ACTIVITY. The required result is each line of the entries below containing the string "screenshot".

AVAILABLE DATA.

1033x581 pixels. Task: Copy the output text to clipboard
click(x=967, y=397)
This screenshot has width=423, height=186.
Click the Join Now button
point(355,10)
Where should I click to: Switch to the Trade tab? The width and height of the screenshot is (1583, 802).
--
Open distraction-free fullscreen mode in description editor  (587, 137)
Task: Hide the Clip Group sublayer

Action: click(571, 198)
* * *
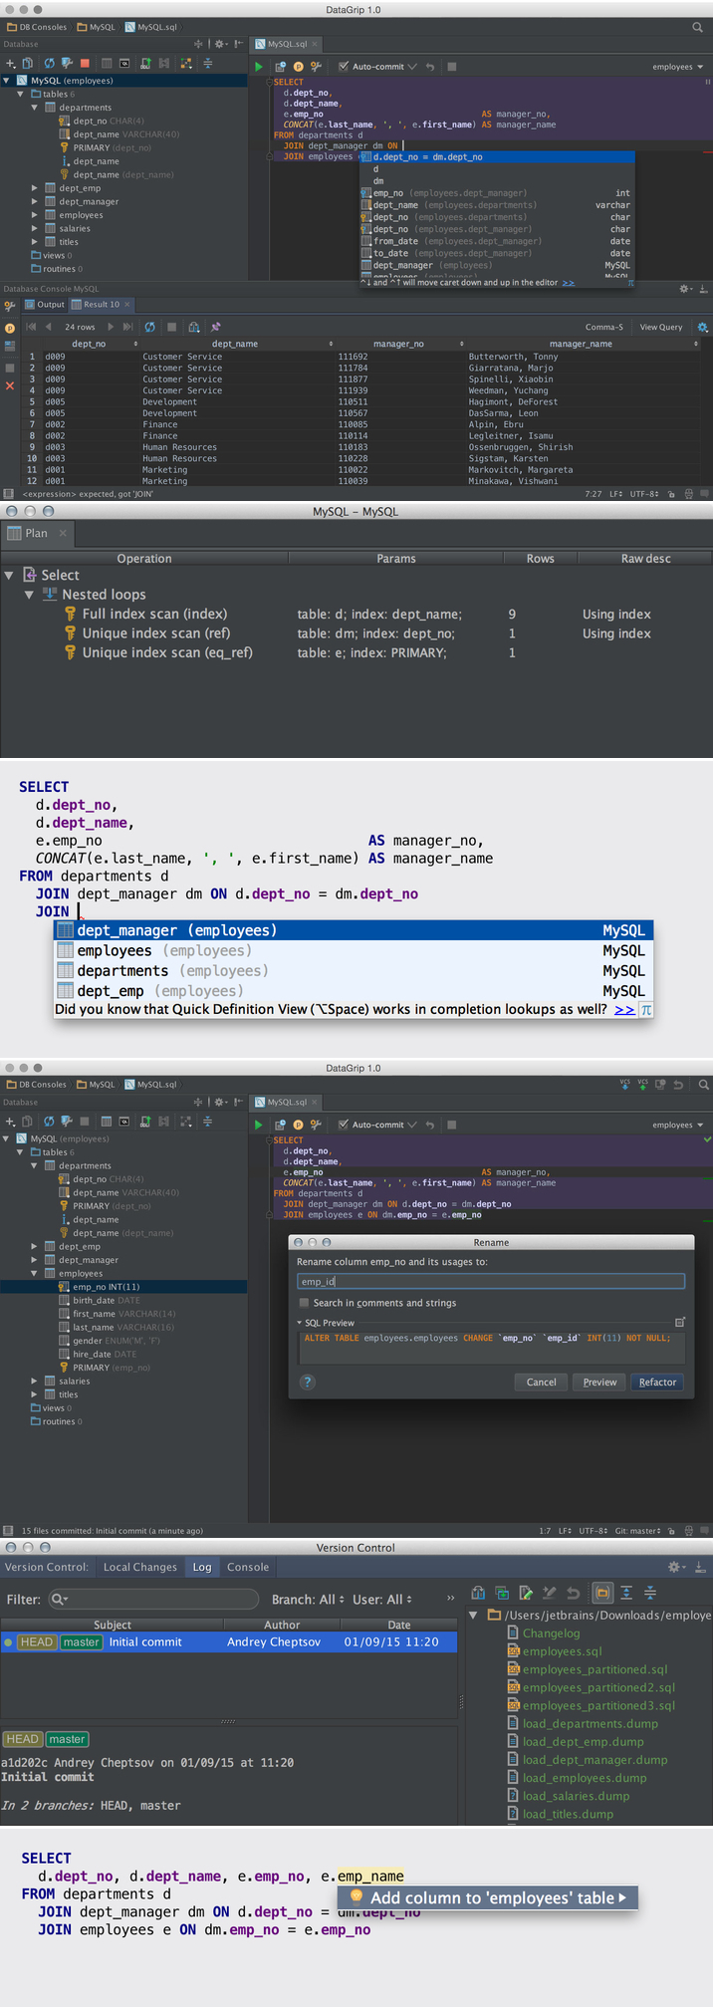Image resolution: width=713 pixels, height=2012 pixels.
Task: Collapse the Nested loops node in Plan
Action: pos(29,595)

RESULT.
This screenshot has width=423, height=186.
Where should I click to: Switch to the Trade tab? The width and height of the screenshot is (1583, 802).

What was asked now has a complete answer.